Resil’s decision on how to partition the world came three weeks after their meeting. It was done covertly on the largest Sky Stone shard in Petrah. A group of source wielders and Resil appeared atop it, ready to start the next phase of his empire.
They created a patterned Source mechanism on the slippery surface of the Sky Stone.
Balor watched as they busied themselves there for the next week, adding more patterns in secret at night. It took a month to ready itself, by which time the hoards of bloodstone had ravaged nearly one eighth of the total landmass of the empire.
The final inspections on the pattern were performed by Arlinch, who had been released briefly from his underground isolation chamber. Once the pattern was ready, the strongest source wielders of Petrah gathered around their designated spots, setting off the most complicated Source mechanism.
Massive amounts of energy spurt forth from the circle, extending away from Petrah in four directions. Balor climbed to the upper atmosphere to monitor what they were doing. The mechanism that they’d invented set off a chain reaction of Source energy, four lines rippling across Veilthorn in seconds.
The lines only grew in intensity the further they traveled, finally capable enough to crack the ground beneath all the way down to the third stratum.
That night, Resil divided the world into four, a slice for each continent. The line ripples crossed over some populated areas along the way, trapping them in the new Source membrane of the in between.
Balor could’ve saved them, but he didn’t want to descend to ground level for any reason again.

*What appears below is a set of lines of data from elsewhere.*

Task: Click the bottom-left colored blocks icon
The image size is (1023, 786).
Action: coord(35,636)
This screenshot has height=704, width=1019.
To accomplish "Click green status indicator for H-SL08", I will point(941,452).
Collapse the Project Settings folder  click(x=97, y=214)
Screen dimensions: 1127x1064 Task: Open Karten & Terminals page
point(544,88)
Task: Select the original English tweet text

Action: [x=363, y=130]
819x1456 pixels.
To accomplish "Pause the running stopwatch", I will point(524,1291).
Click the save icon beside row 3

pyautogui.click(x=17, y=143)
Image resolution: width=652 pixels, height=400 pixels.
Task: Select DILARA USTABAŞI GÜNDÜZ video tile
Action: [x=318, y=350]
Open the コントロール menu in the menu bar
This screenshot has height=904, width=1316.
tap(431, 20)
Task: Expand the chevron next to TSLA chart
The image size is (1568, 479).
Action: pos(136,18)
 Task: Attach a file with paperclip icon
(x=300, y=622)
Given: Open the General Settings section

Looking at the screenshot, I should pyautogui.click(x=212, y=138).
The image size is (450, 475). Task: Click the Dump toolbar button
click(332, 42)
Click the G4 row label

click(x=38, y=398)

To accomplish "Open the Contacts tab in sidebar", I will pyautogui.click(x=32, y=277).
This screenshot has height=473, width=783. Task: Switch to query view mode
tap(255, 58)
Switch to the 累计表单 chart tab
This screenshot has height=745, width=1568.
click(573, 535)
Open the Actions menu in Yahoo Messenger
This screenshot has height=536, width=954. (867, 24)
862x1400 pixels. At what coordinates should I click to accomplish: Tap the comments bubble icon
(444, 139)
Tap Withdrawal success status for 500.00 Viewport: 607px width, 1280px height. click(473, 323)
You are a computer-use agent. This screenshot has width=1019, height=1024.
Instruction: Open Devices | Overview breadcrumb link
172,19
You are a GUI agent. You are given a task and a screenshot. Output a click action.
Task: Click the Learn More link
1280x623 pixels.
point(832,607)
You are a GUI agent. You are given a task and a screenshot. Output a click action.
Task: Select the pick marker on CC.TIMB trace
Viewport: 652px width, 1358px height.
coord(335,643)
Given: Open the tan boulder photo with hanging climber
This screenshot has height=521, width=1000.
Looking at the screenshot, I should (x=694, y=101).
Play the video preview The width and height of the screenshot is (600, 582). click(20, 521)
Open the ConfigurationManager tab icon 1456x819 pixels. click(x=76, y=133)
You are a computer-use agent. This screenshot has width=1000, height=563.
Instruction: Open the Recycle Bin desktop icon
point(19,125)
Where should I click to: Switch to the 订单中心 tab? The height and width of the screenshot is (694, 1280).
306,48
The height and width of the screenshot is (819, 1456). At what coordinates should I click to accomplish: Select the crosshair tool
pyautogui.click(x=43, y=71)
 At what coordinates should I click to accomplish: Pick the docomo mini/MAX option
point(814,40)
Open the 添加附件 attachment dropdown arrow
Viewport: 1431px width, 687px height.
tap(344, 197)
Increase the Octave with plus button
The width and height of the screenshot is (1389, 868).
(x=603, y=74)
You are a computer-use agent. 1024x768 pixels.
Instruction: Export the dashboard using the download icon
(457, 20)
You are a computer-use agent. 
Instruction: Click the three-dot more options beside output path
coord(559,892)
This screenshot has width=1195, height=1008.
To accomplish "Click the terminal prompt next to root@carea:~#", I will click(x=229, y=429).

He imagined the trapped making a life for themselves in the perilous space between realms.
Over the next few months, the same partitioning technique was repeated all across the frontlines, sectioning off zones on all four continents across all strata.
This effectively put an end to the bloodstone invasion, everything undesirable rotting beyond a thick wall of energy that no one can cross.
Resil seemed to be even more suspicious about bloodstone than Balor was. There were public hangings for the possession of the substance. New uprisings based on grievances, assassination attempts, and wars.
Showing the past visions of the Seedmaker’s apocalypse to Resil had been the right move. He was working relentlessly to avoid that fate. These were his final two or three decades as the Emperor, and he was going to rule a partitioned empire with an iron fist.